## STATED EXERCISE
Summarize the text below on estimating rideshare trip risk in two sentences.

##### TEXT TO READ

A rideshare vehicles may equip with an in-vehicle crime detection system for real-time detecting the above-mentioned crimes in the rideshare service. For example, if an in-vehicle crime is detected, the crime detection system may automatically notify the ride-hailing platform to call a nearby police to report the crime. However, crime detection system could only serve to mitigate the harm after the fact, but could not prevent the crime from happening. For example, existing ride-hailing platforms with in-vehicle crime detection systems may not allow or block the service request based on an estimated trip risk.
Embodiments of the disclosure provide systems and methods for estimating a trip risk associated with a transportation service request using machine learning models and processing the transportation service request based on the trip risk.
Embodiments of the disclosure provide a system for processing a transportation service request. An exemplary system may include a communication interface configured to receive the transportation service request from a terminal device. The system may further include at least one processor. The at least one processor may be configured to generate a passenger score based on the received transportation service request using a first machine learning model trained with sample passenger data associated with past impacted drivers. The at least one processor may further be configured to generate a trip score based on the generated passenger score and the received transportation service request using a second machine learning model trained with sample trip data associated with the past impacted drivers. The at least one processor may also be configured to allow or block the received transportation service request based on the generated trip score.
Embodiments of the disclosure also provide a method for processing a transportation service request. An exemplary method may include receiving the transportation service request, by a communication interface, from a terminal device. The method may further include generating, by at least one processor, a passenger score based on the received transportation service request using a first machine learning model trained with sample passenger data associated with past impacted drivers. The method may also include generating, by the at least one processor, a trip score based on the generated passenger score and the received transportation service request using a second machine learning model trained with sample trip data associated with the past impacted drivers. The method may additionally include allowing or blocking the received transportation service request, by the at least one processor, based on the generated trip score.
Embodiments of the disclosure further provide a non-transitory computer-readable medium having instructions stored thereon that, when executed by at least one processor, causes the at least one processor to perform a method for processing a transportation service request. An exemplary method may include receiving the transportation service request from a terminal device. The method may further include generating a passenger score based on the received transportation service request using a first machine learning model trained with sample passenger data associated with past impacted drivers. The method may also include generating a trip score based on the generated passenger score and the received transportation service request using a second machine learning model trained with sample trip data associated with the past impacted drivers. The method may additionally include allowing or blocking the received transportation service request based on the generated trip score.
It is to be understood that both the foregoing general description and the following detailed description are exemplary and explanatory only and are not restrictive of the invention, as claimed.
Reference will now be made in detail to the exemplary embodiments, examples of which are illustrated in the accompanying drawings. Wherever possible, the same reference numbers will be used throughout the drawings to refer to the same or like parts.

##########
##### DATASET ENTRIES

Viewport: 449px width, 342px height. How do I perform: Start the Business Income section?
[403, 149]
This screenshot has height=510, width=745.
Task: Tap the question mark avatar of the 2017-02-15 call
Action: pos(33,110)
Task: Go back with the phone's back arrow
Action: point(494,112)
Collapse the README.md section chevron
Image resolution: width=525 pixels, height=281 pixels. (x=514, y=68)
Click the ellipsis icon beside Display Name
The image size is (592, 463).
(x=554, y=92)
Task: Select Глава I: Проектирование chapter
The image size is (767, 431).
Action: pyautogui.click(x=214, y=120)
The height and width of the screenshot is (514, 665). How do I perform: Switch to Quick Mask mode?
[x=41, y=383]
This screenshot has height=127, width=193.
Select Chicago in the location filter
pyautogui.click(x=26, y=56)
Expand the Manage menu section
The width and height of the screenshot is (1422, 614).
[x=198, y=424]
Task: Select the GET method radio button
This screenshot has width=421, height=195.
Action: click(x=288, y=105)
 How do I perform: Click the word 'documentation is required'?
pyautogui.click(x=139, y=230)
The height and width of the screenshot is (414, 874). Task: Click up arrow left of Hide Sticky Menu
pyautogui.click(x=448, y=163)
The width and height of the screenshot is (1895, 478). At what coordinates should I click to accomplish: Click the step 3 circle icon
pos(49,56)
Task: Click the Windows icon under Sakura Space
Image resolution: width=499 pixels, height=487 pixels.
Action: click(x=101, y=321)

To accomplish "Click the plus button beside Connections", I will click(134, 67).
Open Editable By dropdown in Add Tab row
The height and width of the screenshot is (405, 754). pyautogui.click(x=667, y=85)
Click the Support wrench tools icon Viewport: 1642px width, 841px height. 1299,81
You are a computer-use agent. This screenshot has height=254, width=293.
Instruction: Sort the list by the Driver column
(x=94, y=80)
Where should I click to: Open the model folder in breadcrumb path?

##########

## RESULT FOR THIS EXERCISE
In-vehicle crime detection systems in rideshare vehicles can notify the ride-hailing platform when a crime is detected, but they only mitigate harm after the fact and cannot prevent the crime. The disclosure provides a system, a method, and a non-transitory computer-readable medium that receive a transportation service request from a terminal device, use two machine learning models trained with data associated with past impacted drivers to generate a passenger score and then a trip score, and allow or block the request based on the trip score.